PRESS RELEASE – 23rd JUNE 2016
The Upper Tribunal (Lands Chamber) has recently handed down its guidance decision on when costs may be awarded against a party for "unreasonable" conduct under Rule 13(1)b. Three joined costs cases were considered and the costs awards in each case were reversed, sending a strong message that the incidence of costs is to be highly restricted.
Tom Carpenter-Leitch of Tanfield represented the lead Respondent.
This decision will be essential reading for all appearing in the First Tier Tribunal. It highlights the need in the future for the Tribunal itself, through its case management powers, to more actively encourage preparedness and cooperation and discourage obstruction, pettiness and gamesmanship.
The Upper Tribunal gave guidance on the threshold of "unreasonable" conduct that must be shown and also on the procedure to be followed.
The threshold is a high one and will only be reached in truly exceptional or the clearest of cases - in the informal environment of the Tribunal the required standard of conduct should not be set at an unrealistic level and should not discourage access to the Tribunal. The test is case specific and fact sensitive but comes down to whether a reasonable person, in the position of the party, would have conducted themselves in the manner complained of - alternatively, is there a reasonable explanation for the conduct complained of?
The procedure to be followed is a three stage assessment:
- The First Tier Tribunal must first assess (as a value judgement and not as the exercise of discretion) whether the conduct complained of is sufficient to meet the objective standard of conduct threshold;
- Secondly the Tribunal must consider whether, in the exercise of its discretion, and taking account of all relevant factors, it is appropriate to make a costs award;
- Thirdly the Tribunal must, as a further exercise of discretion, consider the form and quantum of the costs award.

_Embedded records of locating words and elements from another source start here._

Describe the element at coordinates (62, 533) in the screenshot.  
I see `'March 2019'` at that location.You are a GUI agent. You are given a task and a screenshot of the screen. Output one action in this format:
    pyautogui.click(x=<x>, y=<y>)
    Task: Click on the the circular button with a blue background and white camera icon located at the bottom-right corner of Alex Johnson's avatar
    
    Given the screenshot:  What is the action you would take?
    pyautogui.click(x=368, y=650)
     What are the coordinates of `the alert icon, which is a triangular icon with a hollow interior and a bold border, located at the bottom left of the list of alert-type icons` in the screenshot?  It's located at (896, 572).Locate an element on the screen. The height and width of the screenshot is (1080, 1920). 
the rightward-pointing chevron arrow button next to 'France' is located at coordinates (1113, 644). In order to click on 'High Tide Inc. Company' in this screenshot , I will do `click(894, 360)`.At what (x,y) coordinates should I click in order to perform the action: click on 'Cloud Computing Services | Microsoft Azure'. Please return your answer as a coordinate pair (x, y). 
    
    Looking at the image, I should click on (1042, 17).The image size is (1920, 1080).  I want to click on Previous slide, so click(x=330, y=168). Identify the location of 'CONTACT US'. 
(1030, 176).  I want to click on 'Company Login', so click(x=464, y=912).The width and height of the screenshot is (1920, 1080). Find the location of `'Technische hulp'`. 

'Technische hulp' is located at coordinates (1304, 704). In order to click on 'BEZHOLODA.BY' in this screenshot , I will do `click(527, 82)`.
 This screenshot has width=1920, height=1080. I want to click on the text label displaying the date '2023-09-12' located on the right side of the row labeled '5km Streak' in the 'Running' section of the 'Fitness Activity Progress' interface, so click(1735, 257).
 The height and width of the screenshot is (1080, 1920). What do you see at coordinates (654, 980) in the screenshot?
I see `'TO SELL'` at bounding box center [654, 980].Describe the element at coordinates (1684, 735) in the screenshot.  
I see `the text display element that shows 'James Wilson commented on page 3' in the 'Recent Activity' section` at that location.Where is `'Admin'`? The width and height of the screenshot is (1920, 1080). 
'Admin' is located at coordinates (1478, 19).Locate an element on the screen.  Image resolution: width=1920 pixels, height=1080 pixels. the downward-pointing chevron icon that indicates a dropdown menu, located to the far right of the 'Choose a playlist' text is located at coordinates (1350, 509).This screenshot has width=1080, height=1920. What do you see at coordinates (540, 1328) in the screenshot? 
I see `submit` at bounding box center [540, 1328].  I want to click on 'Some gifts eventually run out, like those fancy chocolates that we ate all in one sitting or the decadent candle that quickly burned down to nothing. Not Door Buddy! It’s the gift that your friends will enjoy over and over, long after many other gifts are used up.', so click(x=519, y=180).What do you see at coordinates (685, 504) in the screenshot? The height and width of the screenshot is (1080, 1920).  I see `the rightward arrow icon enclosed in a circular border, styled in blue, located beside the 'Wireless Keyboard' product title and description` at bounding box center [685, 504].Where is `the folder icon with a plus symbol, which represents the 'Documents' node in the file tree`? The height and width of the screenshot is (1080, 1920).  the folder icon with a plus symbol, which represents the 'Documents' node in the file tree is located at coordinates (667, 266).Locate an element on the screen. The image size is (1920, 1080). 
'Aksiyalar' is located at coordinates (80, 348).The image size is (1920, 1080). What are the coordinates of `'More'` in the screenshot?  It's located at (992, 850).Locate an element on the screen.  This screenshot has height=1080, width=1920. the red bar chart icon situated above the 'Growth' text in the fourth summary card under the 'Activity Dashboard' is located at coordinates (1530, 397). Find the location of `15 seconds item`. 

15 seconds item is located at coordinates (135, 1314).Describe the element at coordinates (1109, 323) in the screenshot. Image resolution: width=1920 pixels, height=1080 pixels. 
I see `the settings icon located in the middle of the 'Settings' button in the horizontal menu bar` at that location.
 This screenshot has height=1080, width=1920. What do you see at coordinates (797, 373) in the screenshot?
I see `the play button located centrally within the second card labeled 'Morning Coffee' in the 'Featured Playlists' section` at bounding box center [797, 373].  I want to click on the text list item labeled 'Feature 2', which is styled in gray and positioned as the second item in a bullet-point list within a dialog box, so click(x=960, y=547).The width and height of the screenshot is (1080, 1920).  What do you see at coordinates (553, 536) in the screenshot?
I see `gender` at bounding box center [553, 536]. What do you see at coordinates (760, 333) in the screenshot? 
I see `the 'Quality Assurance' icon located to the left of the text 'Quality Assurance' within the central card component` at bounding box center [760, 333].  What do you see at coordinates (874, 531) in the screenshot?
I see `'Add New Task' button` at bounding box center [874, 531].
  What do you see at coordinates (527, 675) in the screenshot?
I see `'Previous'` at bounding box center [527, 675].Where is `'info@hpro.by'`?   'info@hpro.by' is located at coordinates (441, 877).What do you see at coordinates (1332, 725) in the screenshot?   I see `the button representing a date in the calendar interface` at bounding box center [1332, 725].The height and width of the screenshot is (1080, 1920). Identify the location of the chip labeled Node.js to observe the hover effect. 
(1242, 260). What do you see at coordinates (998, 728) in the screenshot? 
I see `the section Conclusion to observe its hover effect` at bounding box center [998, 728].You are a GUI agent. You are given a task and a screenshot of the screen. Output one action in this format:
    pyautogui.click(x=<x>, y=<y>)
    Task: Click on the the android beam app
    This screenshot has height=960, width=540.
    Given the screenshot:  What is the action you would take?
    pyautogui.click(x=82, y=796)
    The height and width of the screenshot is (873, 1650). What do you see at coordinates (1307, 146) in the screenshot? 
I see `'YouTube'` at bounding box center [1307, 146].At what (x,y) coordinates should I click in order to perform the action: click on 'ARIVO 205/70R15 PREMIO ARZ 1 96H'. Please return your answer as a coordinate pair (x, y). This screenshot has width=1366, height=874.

Tom Carpenter-Leitch of Tanfield, who represented the lead Respondent, said: “Clients and practitioners will welcome the clarity of this decision and the guidance given. Inevitably, however, the effect of the decision will be to severely restrict the availability of costs awards and thus likely be to the detriment of landlords and management companies who tend to be represented and thus suffer the greater costs burden.”